St-Ouen. Ein großer, ehemals benediktinischer Abteikomplex mit riesengroßer, lichtdurchfluteter, ansonsten aber weitgehend entseelter Kirche, umgeben von einem für die Mittagspause sehr beliebten Park mit allerhand Eklektischem.

Aître St-Maclou. Der von einer geschlossenen zweistöckigen Fachwerkfront umgebene ehemalige Pestfriedhof mit Knochen-und-Schädelschnitzerei an den Balken bietet eine einmalige Atmosphäre - heiter (!) und friedvoll, wenn da nur nicht die zahlreichen Schulklassen wären …

Kathedrale Notre-Dame. Fast so groß wie St-Ouen, weniger entseelt, aber dafür irgendwie langweiliger trotz Rollo, Wilhelm Langschwert und Löwenherzens Herz - mehr Staunen und Vergnügen bescheren die Außenansichten von allerlei Seiten, bevor man sie sich aus Monets Augen und Pinsel ansieht.

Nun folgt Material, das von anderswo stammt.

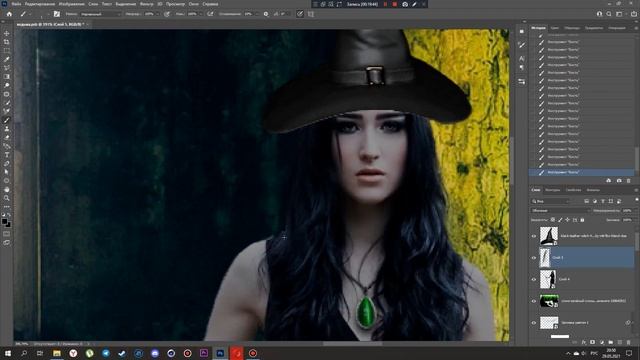640x360 pixels.
Task: Click the trash icon in Layers panel
Action: coord(629,342)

Pfingstmontag, 28. Mai 2012: Nach Rouen

Unser Urlaub führt uns dieses Jahr in die Normandie. Drei Wochen! Und damit das Tagebuchschreiben nicht in zuviel Arbeit ausartet - ich will mich schließlich erholen -, habe ich beschlossen, ein neues Format auszuprobieren. Überhaupt kein Tagebuch ist nämlich für mich auch keine rechte Alternative. Es soll etwas werden zwischen Bloggen und Twittern, zwischen Kleist'scher Prosa und japanischem Haiku - weniger beschreibend, mehr destillierend (wenn's denn gelingt, sicher gar nicht so leicht!): ein Satz je Objekt der Besichtigung. Es braucht auch kein grammatikalisch vollständiger Satz zu sein. Soweit die Spielregeln.

Auf der Autobahn immer westwärts, urlaubswärts: la France. In Rouen, einer jungen Stadt (den Leuten nach zu urteilen, die auf den Straßen unterwegs sind), geht man auf wenigen hundert Metern Achterbahn zwischen altem gotischen Glanz, Bürgerherrlichkeit mit wohlrestaurierten Fachwerkbauten, 1970er Höhenflügen in Form der Kirche Jeanne d'Arc, deren Betonhülle an die Oper von Sydney und an Tempel im Minangkabau-Stil denken lässt, und desolaten Ecken noch in der Fußgängerzone, wo "Menschen mit Migrationshintergrund" ein tristes, von Gewalttätigkeit bedrohtes Leben führen.